We noticed an alarming proportion of 20.5% of open fractures due to gunshots injuries. These were mostly individuals who were caught in the middle of the socio-political crisis of the country while either hiding in their farms or attempting to escape to the forest.
Majority of the fracture type were Gustilo-Anderson III. This is explained by the fact that most of the injuries were due to high energy mechanisms from road traffic crash and gunshots. Grade IIIA was the most common with 76 (39.0%) cases, followed by grade IIIB with 56 (28.7%) and grade II with 46 (23.6%). Grade IIIC fractures were in minority with 17 (8.7%) cases. These findings are similar to other studies that had predominantly grade III fractures [21] [22].
The majority of the fractures were comminuted 126 (64.6%), transverse 28 (14.4%), and oblique 26 (13.3%). The left side (50.3%) was found to be more affected than the right (49.2%) side. Fractures of the tibia (38.5%) were more common than those of the femur (16.4%) and fibula (1.5%) and this is because of its anteromedial and subcutaneous location compared to the compact muscular coverage of the femur. The distal segments (41.0%) of these bones were commonly affected than the middle (38.5%) and proximal segments (20.5%). These findings are similar to studies carried out in Nigeria [17] [23].

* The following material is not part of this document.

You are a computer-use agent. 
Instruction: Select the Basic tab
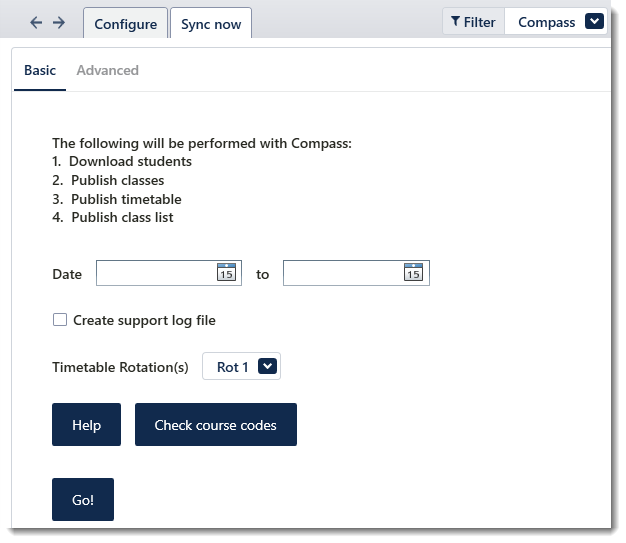point(40,70)

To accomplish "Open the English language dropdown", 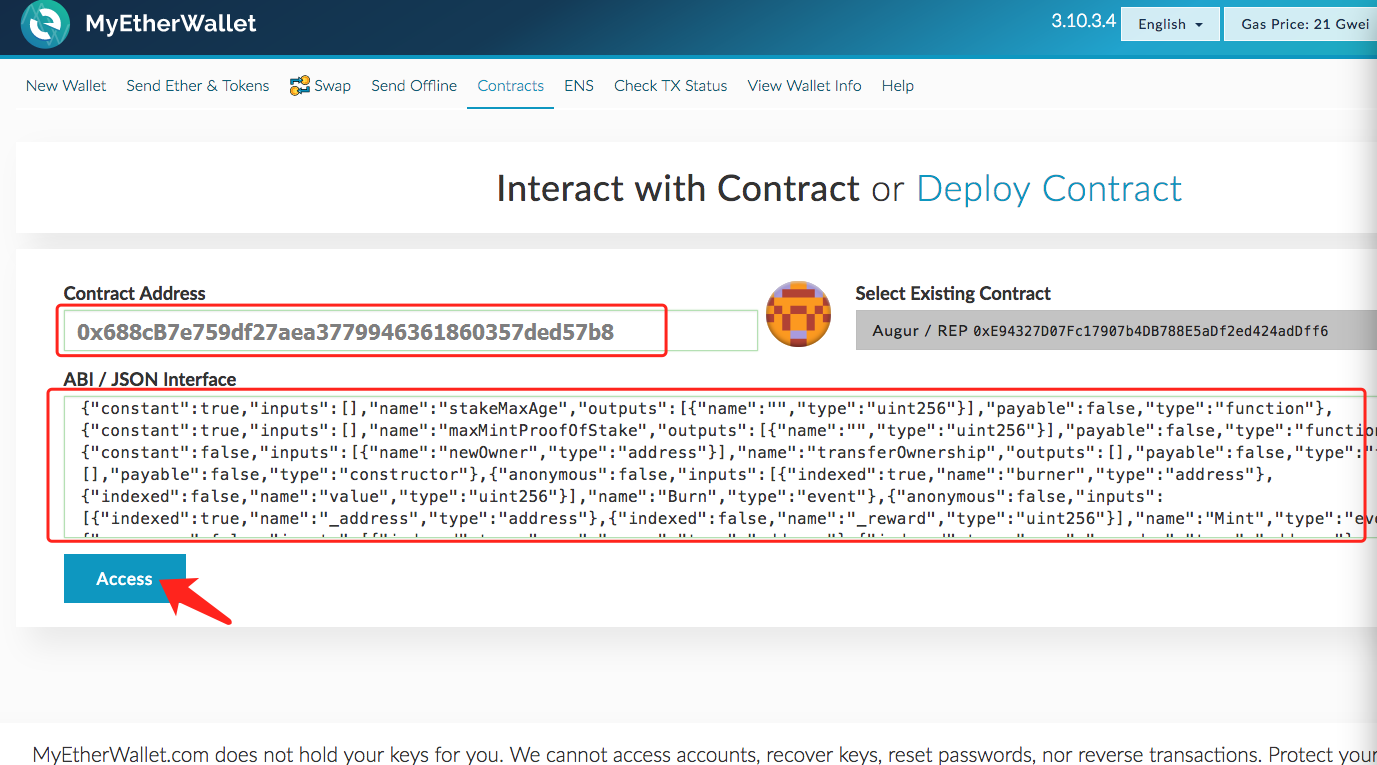I will click(x=1170, y=24).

The traditional golden 6 hours rule from time of injury to the first debridement has always been the basis of management of open fractures and the BOA/BAPRAS standards stress that debridement should be performed in a specialist center within 24 hours of injury [24]. Many controversies have occurred about the time of first debridement and the outcome of open fractures of long bones. This study showed that 46.7% of patients presented before 6 hours and 53.3% presented beyond 6 hours with the average time of 29.3 hours between injury and surgery. The reasons for the delayed presentation were mainly because they were either hiding from gunshots as a result of the socio-political crisis of the country or managed in another health facility or managed at home by traditional bone setters. However, patients who presented to the hospital more than 6 hours from injury with grade III fractures, had a statistically significant higher rate of wound infection, chronic bone infection, and non-union. This finding is similar to others studies in low-middle income setting [9] [25].
5. Conclusion
Open fractures of long bones of the lower limb involved mostly the young active male population. Road traffic crash accounted for a majority of the cases of open fractures. The tibia was the most fractured long bone and the most common fracture type and pattern were grade IIIA and comminuted fracture pattern respectively. The most common complications were wound infection, chronic osteomyelitis, limb shortening, mal-union, delayed union, and non-union.
Limitations
Some cases of open fractures of long bones in our context preferred to be treated by traditional bone setters; therefore, our data is smaller than the reality.